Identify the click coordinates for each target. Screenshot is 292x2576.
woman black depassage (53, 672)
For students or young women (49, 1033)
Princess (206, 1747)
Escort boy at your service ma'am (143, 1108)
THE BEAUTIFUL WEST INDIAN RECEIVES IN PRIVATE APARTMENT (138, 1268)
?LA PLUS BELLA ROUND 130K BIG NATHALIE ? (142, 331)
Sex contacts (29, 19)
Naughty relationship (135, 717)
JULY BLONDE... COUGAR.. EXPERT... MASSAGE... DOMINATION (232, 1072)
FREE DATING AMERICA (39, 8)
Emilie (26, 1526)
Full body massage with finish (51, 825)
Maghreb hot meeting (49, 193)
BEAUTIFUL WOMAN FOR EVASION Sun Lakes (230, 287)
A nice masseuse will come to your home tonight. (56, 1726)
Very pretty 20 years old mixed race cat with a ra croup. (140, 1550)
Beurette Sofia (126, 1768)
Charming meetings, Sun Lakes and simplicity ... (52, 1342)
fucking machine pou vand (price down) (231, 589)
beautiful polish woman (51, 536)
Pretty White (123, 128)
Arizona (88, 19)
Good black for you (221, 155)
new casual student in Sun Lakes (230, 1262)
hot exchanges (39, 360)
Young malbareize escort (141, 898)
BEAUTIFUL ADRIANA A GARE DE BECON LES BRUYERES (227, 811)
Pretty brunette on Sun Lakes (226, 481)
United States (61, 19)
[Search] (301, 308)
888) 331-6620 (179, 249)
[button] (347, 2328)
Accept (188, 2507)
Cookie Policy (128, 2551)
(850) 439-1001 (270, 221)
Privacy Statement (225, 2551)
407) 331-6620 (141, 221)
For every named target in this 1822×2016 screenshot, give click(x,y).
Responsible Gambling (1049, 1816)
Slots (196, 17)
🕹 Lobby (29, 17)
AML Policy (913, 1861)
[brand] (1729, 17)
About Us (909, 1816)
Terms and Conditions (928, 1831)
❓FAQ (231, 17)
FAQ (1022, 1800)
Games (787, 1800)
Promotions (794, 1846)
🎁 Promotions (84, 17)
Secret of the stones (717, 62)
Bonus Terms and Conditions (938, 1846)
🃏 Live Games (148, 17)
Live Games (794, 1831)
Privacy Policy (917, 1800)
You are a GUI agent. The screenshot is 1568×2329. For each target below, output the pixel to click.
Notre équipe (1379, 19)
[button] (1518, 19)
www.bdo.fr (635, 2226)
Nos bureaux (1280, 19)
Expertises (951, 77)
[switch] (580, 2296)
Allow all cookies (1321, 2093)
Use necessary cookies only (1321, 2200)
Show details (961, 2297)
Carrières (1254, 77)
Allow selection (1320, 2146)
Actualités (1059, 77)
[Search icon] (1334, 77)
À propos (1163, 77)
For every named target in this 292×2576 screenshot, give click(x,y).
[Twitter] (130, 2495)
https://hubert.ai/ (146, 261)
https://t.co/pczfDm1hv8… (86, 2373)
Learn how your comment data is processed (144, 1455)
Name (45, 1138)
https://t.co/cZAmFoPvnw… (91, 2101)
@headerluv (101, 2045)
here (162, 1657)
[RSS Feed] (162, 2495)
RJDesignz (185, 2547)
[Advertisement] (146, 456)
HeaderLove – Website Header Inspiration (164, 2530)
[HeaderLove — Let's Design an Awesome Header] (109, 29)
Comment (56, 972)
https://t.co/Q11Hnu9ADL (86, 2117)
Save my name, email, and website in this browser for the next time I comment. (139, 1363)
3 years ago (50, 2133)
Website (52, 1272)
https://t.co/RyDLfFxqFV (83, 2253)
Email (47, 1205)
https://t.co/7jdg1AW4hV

• [What you should do]:
The response should be the listing above, limited to the lines between the one holding "Privacy Policy (917, 1800)" and the one holding "Comment (56, 972)", inclusive, reproduced exactly.

• [Exercise solution]:
Privacy Policy (917, 1800)
You are a GUI agent. The screenshot is 1568×2329. For each target below, output the pixel to click.
Notre équipe (1379, 19)
[button] (1518, 19)
www.bdo.fr (635, 2226)
Nos bureaux (1280, 19)
Expertises (951, 77)
[switch] (580, 2296)
Allow all cookies (1321, 2093)
Use necessary cookies only (1321, 2200)
Show details (961, 2297)
Carrières (1254, 77)
Allow selection (1320, 2146)
Actualités (1059, 77)
[Search icon] (1334, 77)
À propos (1163, 77)
For every named target in this 292×2576 screenshot, give click(x,y).
[Twitter] (130, 2495)
https://hubert.ai/ (146, 261)
https://t.co/pczfDm1hv8… (86, 2373)
Learn how your comment data is processed (144, 1455)
Name (45, 1138)
https://t.co/cZAmFoPvnw… (91, 2101)
@headerluv (101, 2045)
here (162, 1657)
[RSS Feed] (162, 2495)
RJDesignz (185, 2547)
[Advertisement] (146, 456)
HeaderLove – Website Header Inspiration (164, 2530)
[HeaderLove — Let's Design an Awesome Header] (109, 29)
Comment (56, 972)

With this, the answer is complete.